ЗАДАНИЯ ::
a) Ответьте на вопросы по тексту о походе в Институт нейрохирургии:
(i) Что, по словам Мыколы, делали его мать и бабка?
(ii) Во что превратился поддон для стаканов у аппарата с газировкой в пятом корпусе?
(iii) Куда рассказчик спустился с направлением?
b) Продолжите текст о походе в Институт нейрохирургии, начав сразу после его последнего предложения.

ТЕКСТ ДЛЯ ЧТЕНИЯ ::

##############################

На выходе из поликлиники при Институте нейрохирургии на меня напала спинная мафия. Мужичок, похожий на вуйка-заробитчанина, подкрался ко мне из очереди и спросил, как моё здоровье и что у меня болит. «Может, у них, больных спиной, такая взаимовыручка, а я и не знаю», — подумал я. Есть две вещи, о которых можно говорить бесконечно: это воеводка и что болит. И это у меня ещё ребёнка нет.
Я увлечённо рассказал, где мне больно, давно ли у меня грыжа и как я люблю носить с Демеевского рынка полные рюкзаки чернослива. Наконец я аккуратно спросил, зачем это ебёт моего благодарного слушателя.
Выяснилось, что Мыкола — потомственный спиноправ: «У мене и мать таке робила, и бабка теж». С таким бэкграундом было очевидно, что традиционную медицину Микола не жалует: «Ты туда не ходи, — кивнул он на институтский корпус. — Там оно тоби резати будут, а зачем оно надо? С тебя там только денег хотят». Как будто Мыкола готов был помочь мне просто так, за пиар в Фейсбуке. Я сунул бумажку с его телефоном в карман, пообещал, что резать не дамся, и пошёл туда, куда и собирался.
В пятом корпусе никто и никому не был рад. На входе стоял неработающий аппарат с газировкой, поддон для стаканов давно превратился в пепельницу. Выходящие люди были полны неизлечённых страданий. В воздухе пахло скорбью и покорностью. Я огляделся и потерялся.
Нужно было, чтобы один знакомый врач одного знакомого врача отправил меня на МРТ. Я ходил по коридорам, ища кабинет, но его не было, как платформы, с которой отходит паровоз в Хогвартс. От долгого стояния начала ныть спина. Тросточка помогала слабо. Садиться было страшно — вдруг не встану. Чёткий и привычный в линзах мир теперь (в очках) сузился до некомфортного радиуса.
По кафельному полу загромыхала каталка, которую везли две санитарки. На каталке без движения лежал молчаливый мужчина с трубкой во рту. Из трубки раздавалось сипение. Я посмотрел на себя и понял, что у меня ещё всё хорошо. Вскоре и кабинет нашёлся.
С направлением я спустился в подвал, где делают МРТ.

##############################

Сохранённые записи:
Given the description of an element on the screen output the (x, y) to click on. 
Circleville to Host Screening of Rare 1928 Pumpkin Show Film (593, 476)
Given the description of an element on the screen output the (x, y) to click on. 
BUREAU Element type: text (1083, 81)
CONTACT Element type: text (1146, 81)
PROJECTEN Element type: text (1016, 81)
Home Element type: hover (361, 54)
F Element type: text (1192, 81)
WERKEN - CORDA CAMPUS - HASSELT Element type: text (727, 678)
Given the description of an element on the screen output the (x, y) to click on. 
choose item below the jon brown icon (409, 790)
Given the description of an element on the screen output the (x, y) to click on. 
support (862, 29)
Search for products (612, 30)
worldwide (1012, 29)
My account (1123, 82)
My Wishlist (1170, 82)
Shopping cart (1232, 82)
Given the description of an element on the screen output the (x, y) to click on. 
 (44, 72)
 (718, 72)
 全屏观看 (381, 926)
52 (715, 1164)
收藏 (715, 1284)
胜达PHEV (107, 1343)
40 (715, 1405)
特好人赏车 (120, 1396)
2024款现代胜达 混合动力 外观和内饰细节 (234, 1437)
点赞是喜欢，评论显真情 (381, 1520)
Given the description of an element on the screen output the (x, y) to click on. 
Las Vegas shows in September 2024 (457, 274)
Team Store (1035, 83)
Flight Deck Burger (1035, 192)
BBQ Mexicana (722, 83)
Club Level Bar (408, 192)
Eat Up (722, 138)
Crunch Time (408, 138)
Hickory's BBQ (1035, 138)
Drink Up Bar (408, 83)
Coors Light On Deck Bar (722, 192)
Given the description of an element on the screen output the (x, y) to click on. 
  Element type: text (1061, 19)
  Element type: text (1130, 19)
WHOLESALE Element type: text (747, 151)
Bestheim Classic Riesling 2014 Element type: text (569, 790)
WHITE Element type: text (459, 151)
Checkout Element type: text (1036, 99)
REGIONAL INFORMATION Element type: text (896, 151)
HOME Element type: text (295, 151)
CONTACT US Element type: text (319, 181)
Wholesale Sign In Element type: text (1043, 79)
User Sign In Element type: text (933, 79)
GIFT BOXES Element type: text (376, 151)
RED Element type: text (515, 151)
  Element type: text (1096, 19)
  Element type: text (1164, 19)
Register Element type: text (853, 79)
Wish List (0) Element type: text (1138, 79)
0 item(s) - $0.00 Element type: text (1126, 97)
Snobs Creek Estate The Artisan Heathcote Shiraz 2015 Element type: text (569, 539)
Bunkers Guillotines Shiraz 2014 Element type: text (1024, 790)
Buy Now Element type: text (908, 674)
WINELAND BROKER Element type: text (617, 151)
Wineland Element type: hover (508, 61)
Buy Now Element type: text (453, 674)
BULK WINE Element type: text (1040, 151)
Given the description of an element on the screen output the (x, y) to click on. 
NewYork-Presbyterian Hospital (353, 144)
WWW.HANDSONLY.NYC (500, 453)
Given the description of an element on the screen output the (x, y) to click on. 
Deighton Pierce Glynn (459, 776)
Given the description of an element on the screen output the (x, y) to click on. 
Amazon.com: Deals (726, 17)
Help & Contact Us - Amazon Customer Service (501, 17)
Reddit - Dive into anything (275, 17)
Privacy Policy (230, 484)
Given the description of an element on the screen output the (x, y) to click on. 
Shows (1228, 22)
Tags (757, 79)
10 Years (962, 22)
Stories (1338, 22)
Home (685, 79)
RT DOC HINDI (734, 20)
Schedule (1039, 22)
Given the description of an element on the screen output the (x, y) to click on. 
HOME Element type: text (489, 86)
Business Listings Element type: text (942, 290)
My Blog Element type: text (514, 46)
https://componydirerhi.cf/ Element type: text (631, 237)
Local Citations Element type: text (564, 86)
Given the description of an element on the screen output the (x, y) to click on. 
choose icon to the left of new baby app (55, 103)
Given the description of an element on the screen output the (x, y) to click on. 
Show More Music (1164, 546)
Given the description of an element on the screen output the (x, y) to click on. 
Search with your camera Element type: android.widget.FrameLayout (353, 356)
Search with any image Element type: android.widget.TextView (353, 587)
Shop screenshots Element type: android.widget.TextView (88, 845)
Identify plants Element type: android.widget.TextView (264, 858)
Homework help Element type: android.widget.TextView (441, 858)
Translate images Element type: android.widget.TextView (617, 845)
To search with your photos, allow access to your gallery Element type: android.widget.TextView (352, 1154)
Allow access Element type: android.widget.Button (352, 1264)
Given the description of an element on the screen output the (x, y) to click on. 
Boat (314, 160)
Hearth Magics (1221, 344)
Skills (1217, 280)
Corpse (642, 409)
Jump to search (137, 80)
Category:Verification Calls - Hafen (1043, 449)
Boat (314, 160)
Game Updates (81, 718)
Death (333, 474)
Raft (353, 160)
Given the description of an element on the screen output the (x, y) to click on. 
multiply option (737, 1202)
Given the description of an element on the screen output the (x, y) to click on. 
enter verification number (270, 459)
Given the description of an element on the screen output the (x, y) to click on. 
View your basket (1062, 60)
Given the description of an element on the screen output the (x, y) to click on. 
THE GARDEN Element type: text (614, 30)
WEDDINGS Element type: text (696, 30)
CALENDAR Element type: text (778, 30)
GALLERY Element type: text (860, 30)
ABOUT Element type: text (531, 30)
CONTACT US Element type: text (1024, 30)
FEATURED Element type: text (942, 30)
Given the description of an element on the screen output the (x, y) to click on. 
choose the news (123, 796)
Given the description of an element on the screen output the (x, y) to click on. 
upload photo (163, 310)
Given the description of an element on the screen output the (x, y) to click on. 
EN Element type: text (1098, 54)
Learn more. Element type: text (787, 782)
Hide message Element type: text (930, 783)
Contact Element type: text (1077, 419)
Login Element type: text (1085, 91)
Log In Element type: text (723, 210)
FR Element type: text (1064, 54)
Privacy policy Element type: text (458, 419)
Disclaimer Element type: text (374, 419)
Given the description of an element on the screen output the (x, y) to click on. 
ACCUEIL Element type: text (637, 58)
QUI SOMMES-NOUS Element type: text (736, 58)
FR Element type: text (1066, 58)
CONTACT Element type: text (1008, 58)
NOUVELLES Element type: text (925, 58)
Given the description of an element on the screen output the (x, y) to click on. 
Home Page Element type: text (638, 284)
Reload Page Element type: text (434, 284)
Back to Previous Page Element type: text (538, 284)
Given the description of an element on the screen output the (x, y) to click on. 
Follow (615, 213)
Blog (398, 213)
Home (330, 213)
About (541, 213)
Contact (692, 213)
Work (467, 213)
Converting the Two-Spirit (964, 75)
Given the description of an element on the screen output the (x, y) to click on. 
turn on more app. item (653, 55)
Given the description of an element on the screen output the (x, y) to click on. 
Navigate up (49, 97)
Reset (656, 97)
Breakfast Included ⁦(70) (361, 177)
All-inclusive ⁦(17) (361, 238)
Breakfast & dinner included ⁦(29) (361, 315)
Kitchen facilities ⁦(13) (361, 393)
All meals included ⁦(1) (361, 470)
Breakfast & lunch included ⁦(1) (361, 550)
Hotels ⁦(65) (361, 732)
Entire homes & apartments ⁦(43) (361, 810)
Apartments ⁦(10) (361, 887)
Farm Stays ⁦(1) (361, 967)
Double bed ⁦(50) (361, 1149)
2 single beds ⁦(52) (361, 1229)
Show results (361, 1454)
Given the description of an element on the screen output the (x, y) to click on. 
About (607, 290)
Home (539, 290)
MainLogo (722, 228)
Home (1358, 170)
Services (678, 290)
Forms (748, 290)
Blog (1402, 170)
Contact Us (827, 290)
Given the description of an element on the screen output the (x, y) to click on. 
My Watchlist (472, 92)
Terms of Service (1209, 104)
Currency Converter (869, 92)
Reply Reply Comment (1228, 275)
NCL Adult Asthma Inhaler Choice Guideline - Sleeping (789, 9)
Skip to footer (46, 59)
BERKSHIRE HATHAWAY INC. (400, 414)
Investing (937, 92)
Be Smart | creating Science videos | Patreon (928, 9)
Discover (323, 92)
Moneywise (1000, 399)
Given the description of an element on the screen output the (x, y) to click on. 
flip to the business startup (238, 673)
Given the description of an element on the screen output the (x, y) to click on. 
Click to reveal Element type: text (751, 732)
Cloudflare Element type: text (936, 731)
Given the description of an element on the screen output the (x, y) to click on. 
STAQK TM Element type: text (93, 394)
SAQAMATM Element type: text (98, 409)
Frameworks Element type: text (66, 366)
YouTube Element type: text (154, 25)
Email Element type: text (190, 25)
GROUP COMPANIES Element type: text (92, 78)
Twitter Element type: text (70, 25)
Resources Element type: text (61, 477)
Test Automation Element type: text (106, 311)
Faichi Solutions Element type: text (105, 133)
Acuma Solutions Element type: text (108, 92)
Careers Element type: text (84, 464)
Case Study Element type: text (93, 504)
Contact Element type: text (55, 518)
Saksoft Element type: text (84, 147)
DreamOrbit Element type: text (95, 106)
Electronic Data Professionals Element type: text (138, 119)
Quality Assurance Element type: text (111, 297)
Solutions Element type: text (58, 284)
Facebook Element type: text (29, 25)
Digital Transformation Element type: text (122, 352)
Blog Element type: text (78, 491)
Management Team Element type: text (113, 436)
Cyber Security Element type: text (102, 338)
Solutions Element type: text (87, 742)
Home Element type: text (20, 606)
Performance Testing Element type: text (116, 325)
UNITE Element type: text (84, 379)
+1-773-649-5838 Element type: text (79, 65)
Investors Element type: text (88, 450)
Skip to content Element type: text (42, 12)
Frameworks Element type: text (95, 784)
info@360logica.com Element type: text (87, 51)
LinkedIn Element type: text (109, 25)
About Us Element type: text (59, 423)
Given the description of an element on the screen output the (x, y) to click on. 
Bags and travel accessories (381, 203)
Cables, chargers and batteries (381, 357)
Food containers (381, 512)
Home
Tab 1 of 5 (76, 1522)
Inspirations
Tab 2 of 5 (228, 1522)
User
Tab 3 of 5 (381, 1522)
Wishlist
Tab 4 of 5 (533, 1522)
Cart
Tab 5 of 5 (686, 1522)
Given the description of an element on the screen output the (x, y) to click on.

##############################

ОТВЕТЫ ::
a)
(i) То же, что и он: правили спины.
(ii) В пепельницу.
(iii) В подвал, где делают МРТ.

b)
«Пиу!» — сказал аппарат надо мной. «Тыщь!» — добавил он следом. Я закрыл глаза и представил, что лежу в огромном магнитном поле, а надо мной — бескрайнее магнитное небо и тёплое магнитное солнце.
«Пиу-пиу! Тыщь-тыщь! Пиу-пиу! Тыщь-тыщь-тыщь!» — кряхтел аппарат. Через минуту мне показалось, что это играет «Продиджи». Я лежал не двигаясь и слушал непонятный язык, на котором томографы жалуются пациентам на жизнь. Хорошо, что не хотелось чесаться и чихать.
Ещё через двадцать минут оказалось, что у меня уже две грыжи.
Если вы думаете, что на том вуйко Мыкола исчез из моей жизни, то плохо вы его знаете! Я, впрочем, тоже. Мыкола нашёл меня на чёрной лестнице, куда я вышел позвонить жене.
— Ну шо там они тебе сказали? — спросил он в предвкушении махнуть рукой: «То хуйня!» на любой мой ответ.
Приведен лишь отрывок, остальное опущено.